必做任务:
[1] 在这篇谈先锋诗的原文里，所有戴上教科书样板光环的诗歌都被比作什么？
[2] 接着这篇谈先锋诗的原文往下写，从最后一句之后续写。

原文:
______________________________

先锋诗是一只脱缰的草泥马,在文学的路上与诗歌渐行渐远。草泥马不是骂人的谐音,只是一个比喻,即羊驼。为什么是草泥马,不是野马,这倒不是对先锋诗的侮辱。只是因为先锋诗在诗歌的探索路上模样越长越发奇怪了,第一次见到梨花体,下半身,垃圾派等自恃前沿的诗都会觉得突兀,相对于见到课本里面徐志摩的诗,这也会原谅用草泥马来形容了吧。
徐的诗曾经也是一匹令人羡慕的野马,可是,在上了教科书之后,这匹野马也渐渐被时代驯服成了温驯的家马。这不是野马的悲哀,是我们的悲哀,我们不是伯乐,虽然知道了那是一匹好马,但是好马到了不良人手里也至多成一匹种马罢了。所有戴上了教科书样板光环的诗歌都是种马。我们在既认为这首诗是神圣的,妄自的菲薄的认为那是不可超越的经典,又因为太过熟悉,筋骨也都摸熟透了,妄自尊大的以为将句子隔行写开便是诗。

______________________________

提取材料:

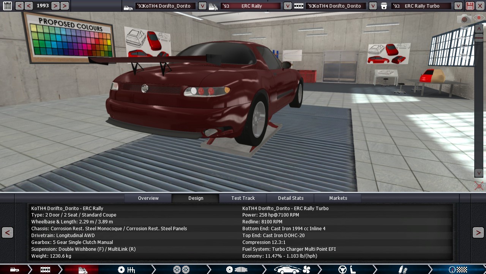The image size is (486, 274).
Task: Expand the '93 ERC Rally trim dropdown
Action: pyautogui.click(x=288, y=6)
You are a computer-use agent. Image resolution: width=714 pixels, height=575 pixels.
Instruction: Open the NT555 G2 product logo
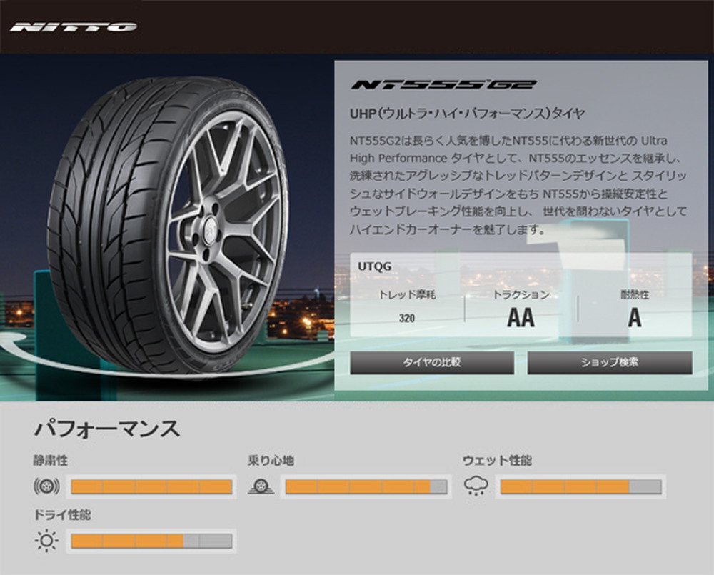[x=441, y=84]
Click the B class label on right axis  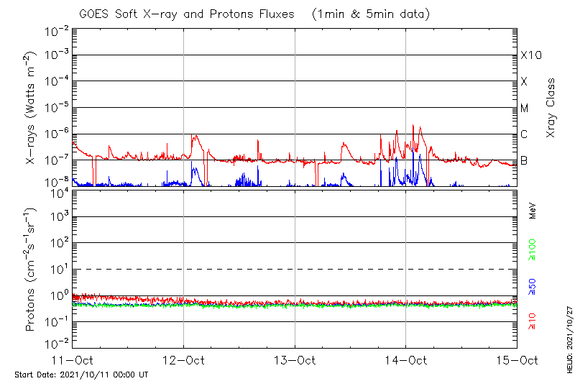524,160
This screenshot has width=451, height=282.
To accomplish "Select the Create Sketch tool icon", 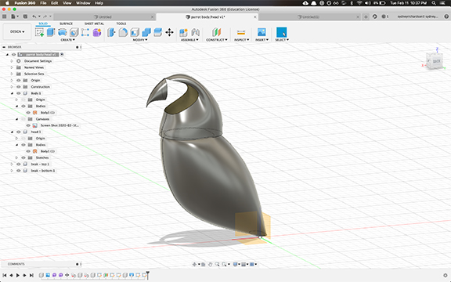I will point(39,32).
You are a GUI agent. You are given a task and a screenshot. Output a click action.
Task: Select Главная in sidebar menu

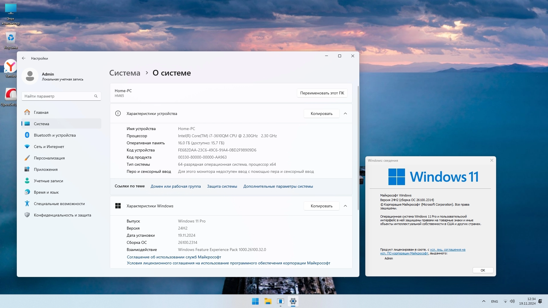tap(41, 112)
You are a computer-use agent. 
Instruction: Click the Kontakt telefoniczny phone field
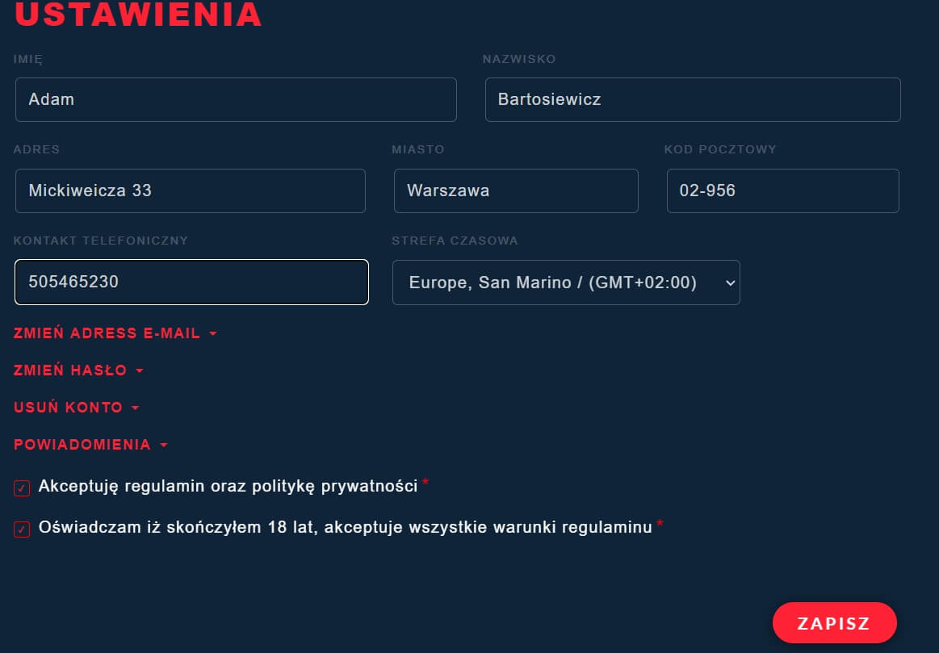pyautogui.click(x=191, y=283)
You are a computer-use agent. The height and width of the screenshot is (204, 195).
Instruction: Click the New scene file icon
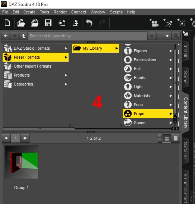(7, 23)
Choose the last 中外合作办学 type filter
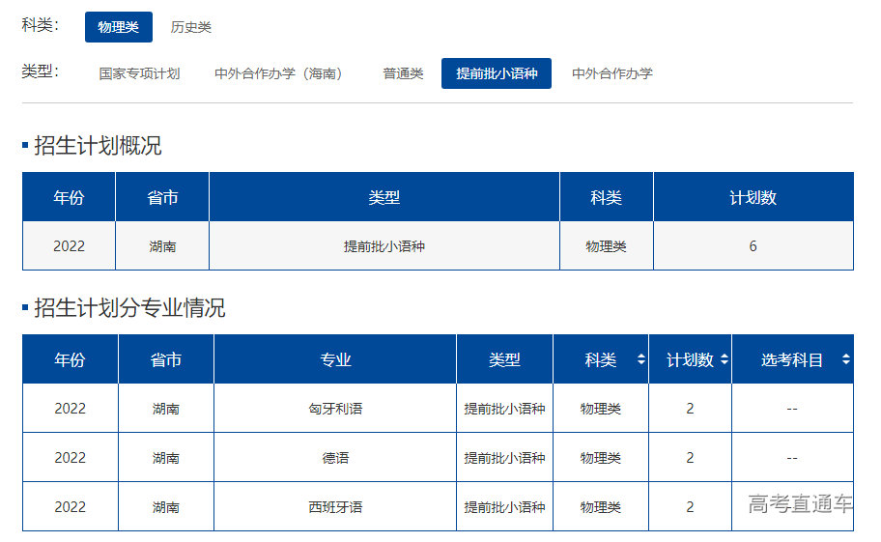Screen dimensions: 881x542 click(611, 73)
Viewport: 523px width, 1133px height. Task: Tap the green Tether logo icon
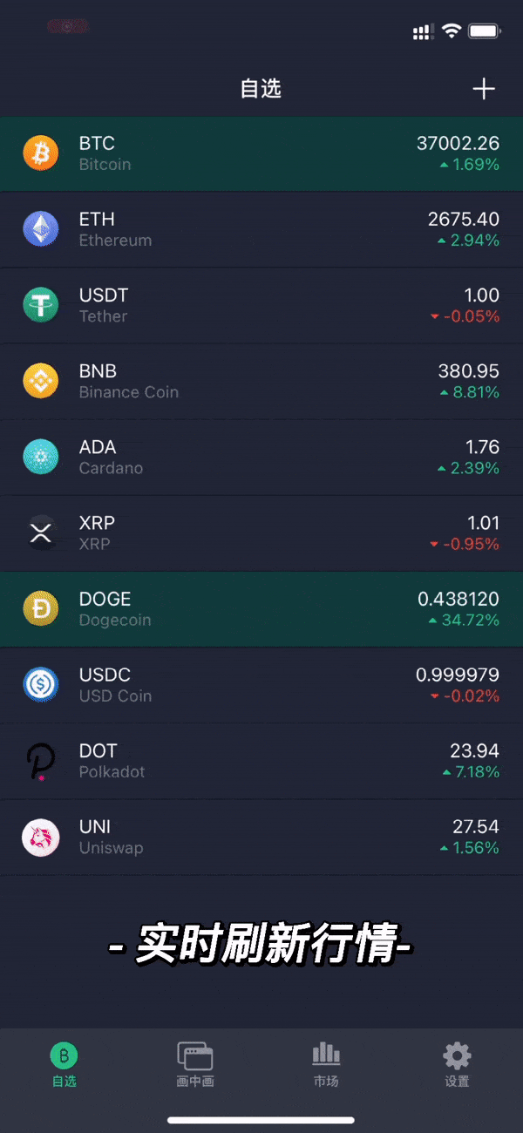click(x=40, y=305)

______________________________

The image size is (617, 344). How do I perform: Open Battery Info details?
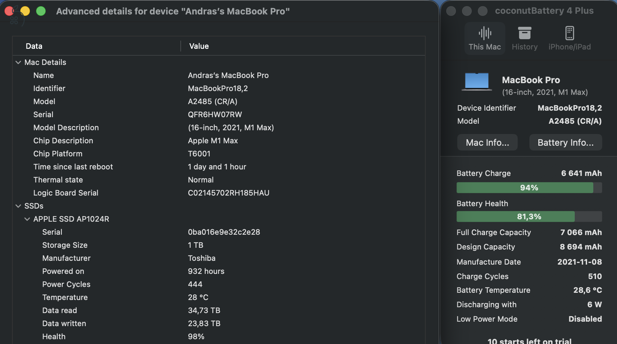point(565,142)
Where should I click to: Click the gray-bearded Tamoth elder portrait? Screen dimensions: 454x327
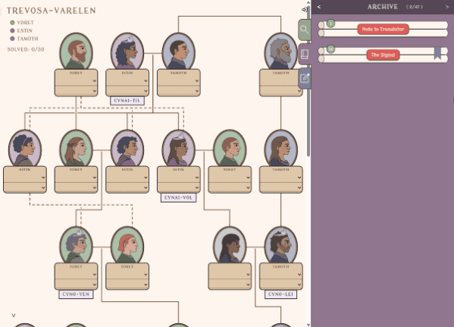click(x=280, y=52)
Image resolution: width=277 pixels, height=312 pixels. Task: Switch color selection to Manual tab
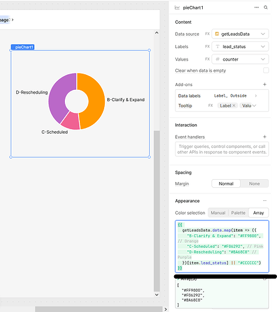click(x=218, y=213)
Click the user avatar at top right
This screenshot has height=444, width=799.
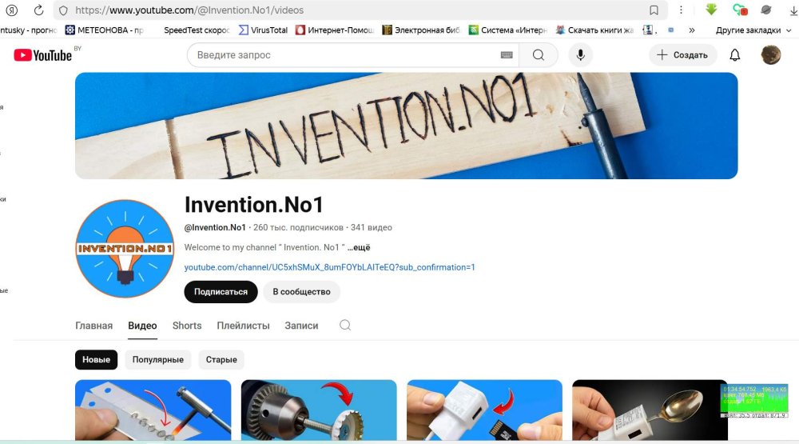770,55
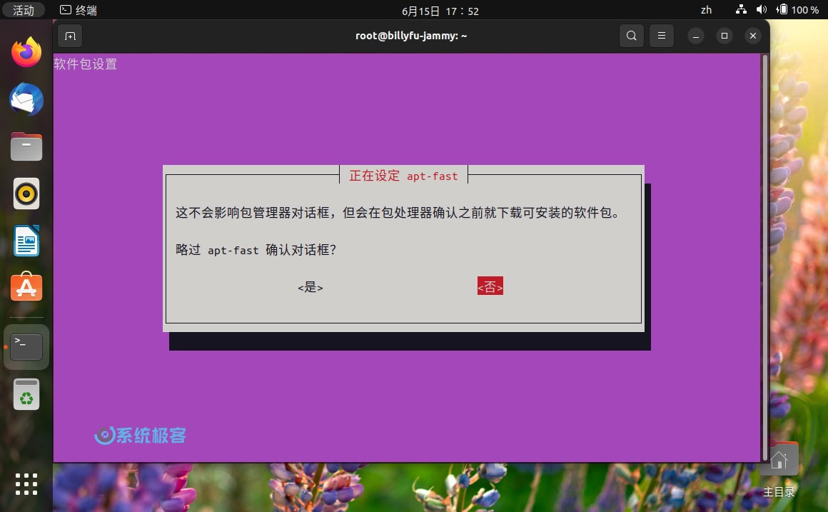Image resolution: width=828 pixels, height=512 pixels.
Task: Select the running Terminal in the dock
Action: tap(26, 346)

______________________________

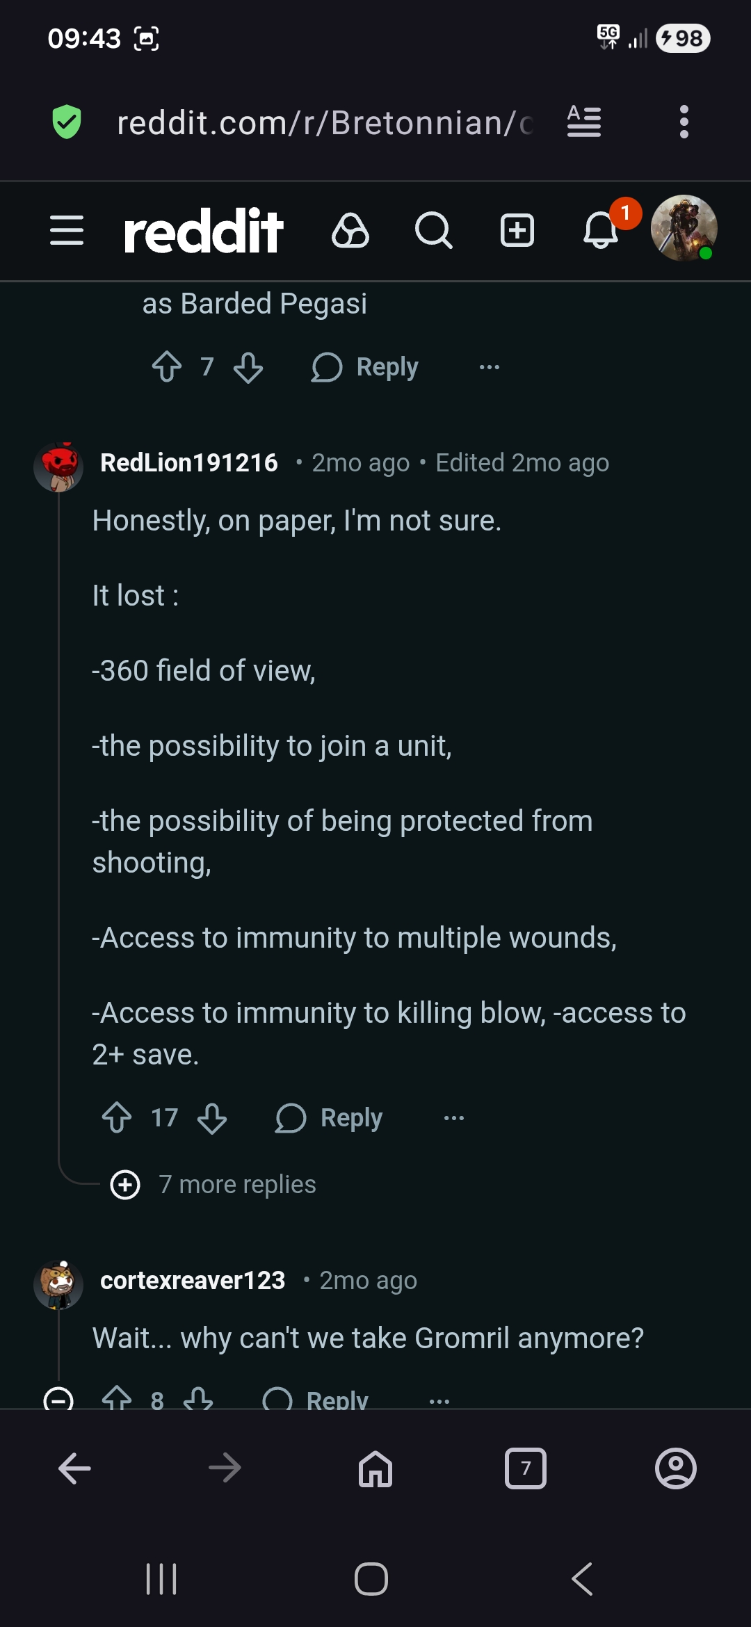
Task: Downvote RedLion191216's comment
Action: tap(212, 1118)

______________________________

答案如下:
[1] 种马。

[2]
什么是诗?每每我这样追问自己的时候,我都不敢妄下断言了,搁在古代,有格律样板摆在那儿,不识字的就算数着字数也知道那是诗了,我越来越不敢像我写的诗里面那样的狂妄自大,我有时候也很不自信,不太敢拍着胸脯说我写的每一首隔行的都是诗,只是在看到有比我写的还差劲的诗,那是人还那样的自以为是的时候,我也便假装很内行的说:你们懂什么!我想,这或许就是我现在还单单的只是一个网络诗人罢了!网络诗人是一个很好的身份,不用别人来加冠,我加给我便可以了,兴许就是这样的廉价,同我一样,没有读者的网络作家网络诗人很多,而且未来会有前赴后继。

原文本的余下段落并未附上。